» **PROBLEM**
Exactly as they appear, retype the lines from the one containing "Task: Switch to the Mainboard tab" through the final line of the data below. Leave pictures out.

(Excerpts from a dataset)
+===+

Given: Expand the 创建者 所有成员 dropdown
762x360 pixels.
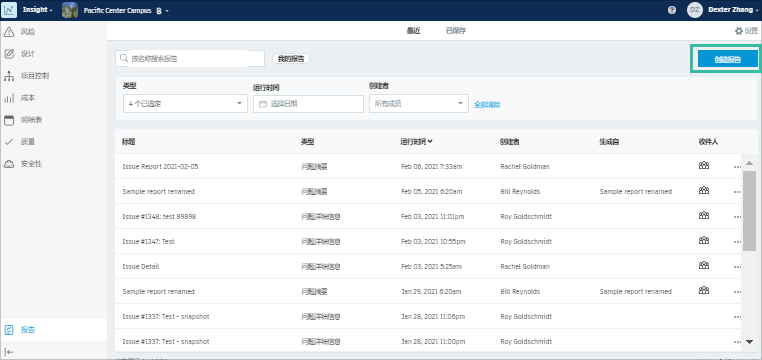Looking at the screenshot, I should (418, 103).
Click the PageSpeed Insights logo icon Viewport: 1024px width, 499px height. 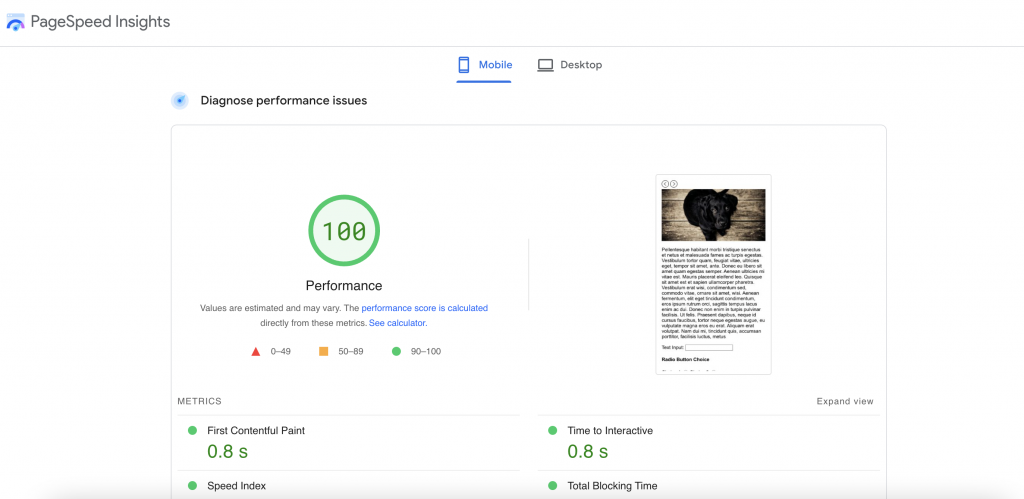pyautogui.click(x=15, y=22)
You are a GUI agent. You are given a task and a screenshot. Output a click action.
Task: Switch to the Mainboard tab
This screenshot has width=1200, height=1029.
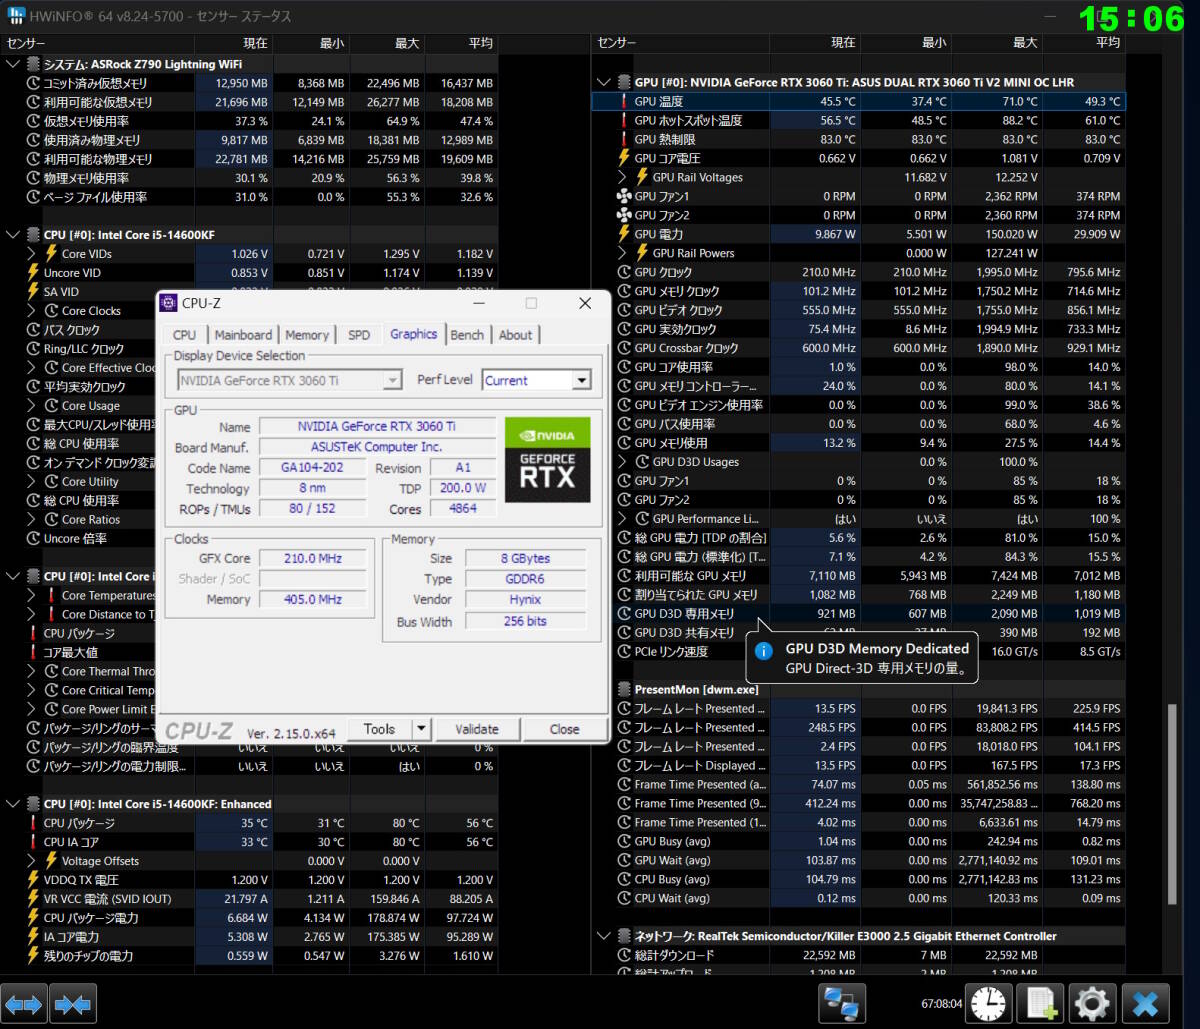[x=243, y=335]
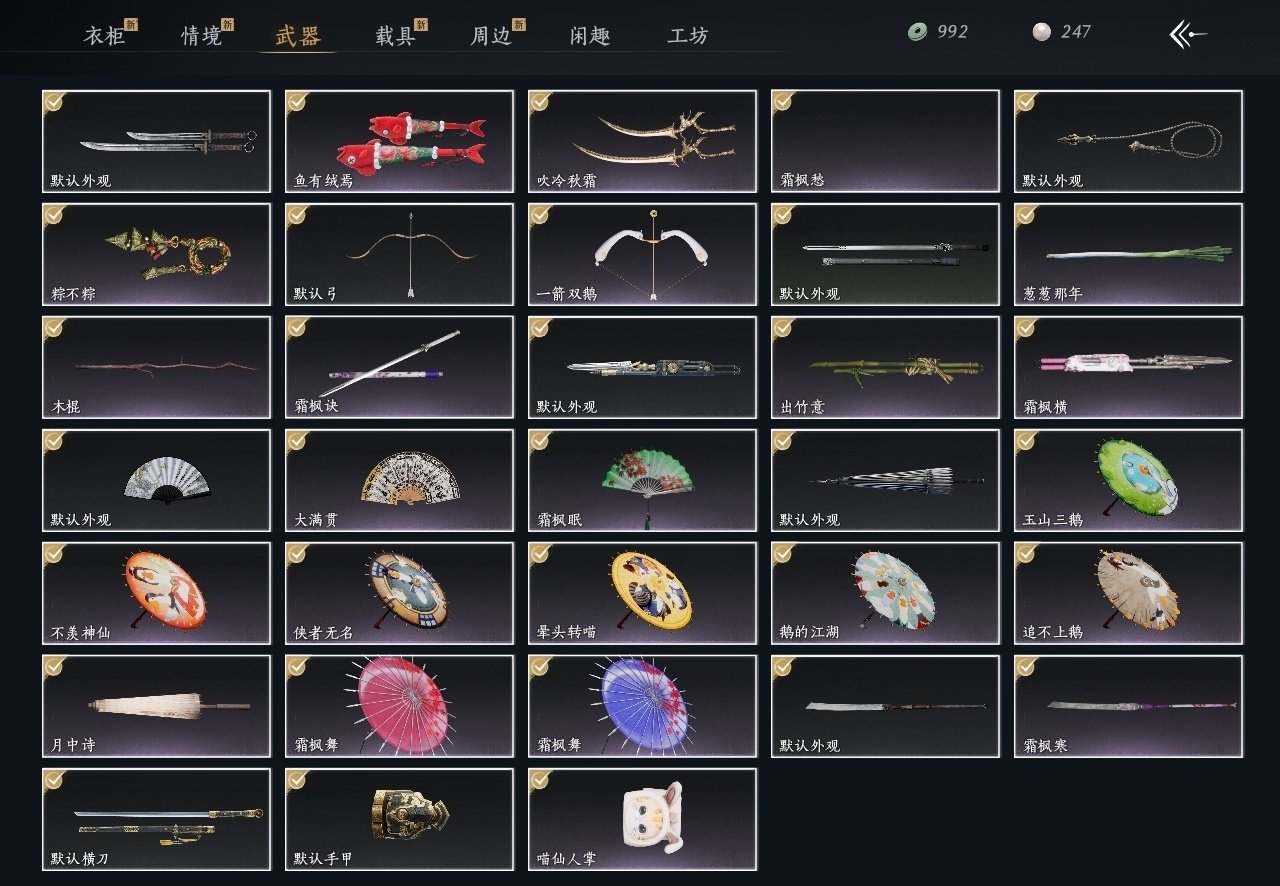Select the 晕头转喵 yellow umbrella skin
This screenshot has width=1280, height=886.
pyautogui.click(x=642, y=593)
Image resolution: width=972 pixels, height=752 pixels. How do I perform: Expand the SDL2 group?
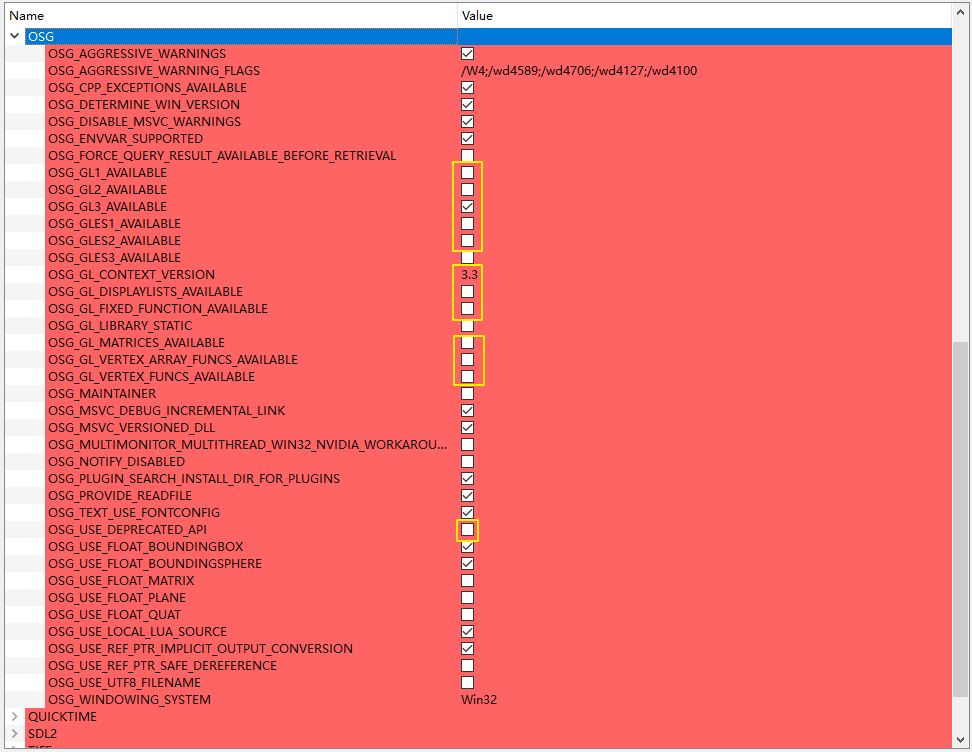point(14,734)
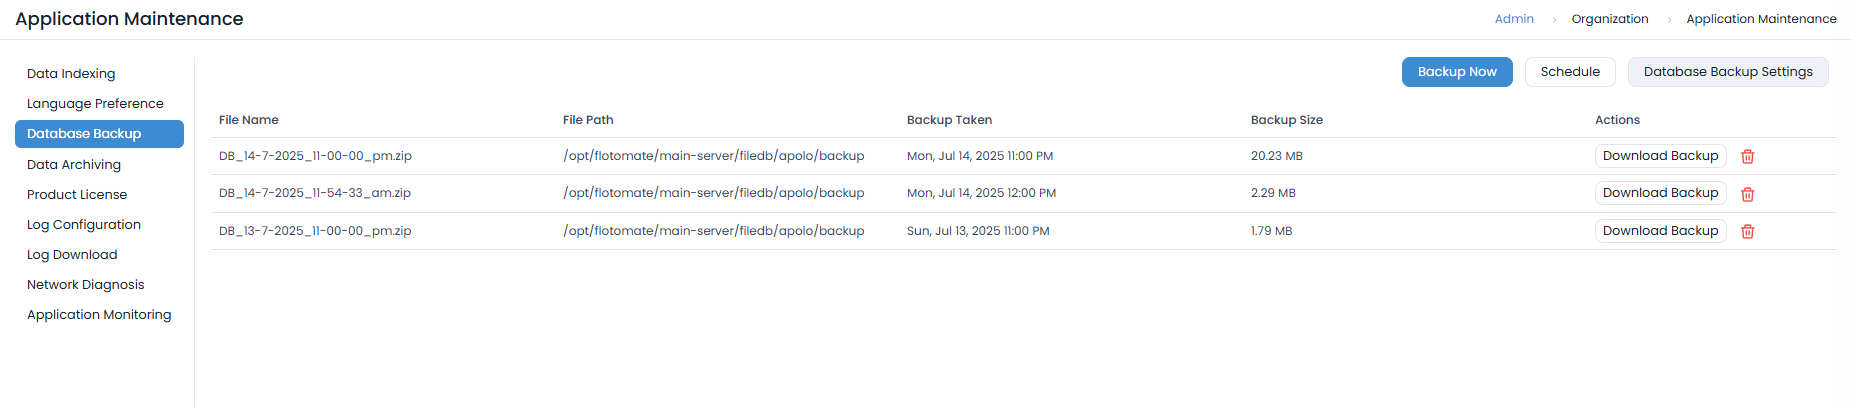Navigate to Data Archiving

click(x=74, y=165)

+===+

» **RESPONSE TO THIS TASK**
Task: Switch to the Mainboard tab
This screenshot has width=1200, height=1029.
[x=243, y=335]
Select the 晕头转喵 yellow umbrella skin
This screenshot has width=1280, height=886.
pyautogui.click(x=642, y=593)
Image resolution: width=972 pixels, height=752 pixels. How do I perform: Expand the SDL2 group?
point(14,734)
Navigate to Data Archiving

click(x=74, y=165)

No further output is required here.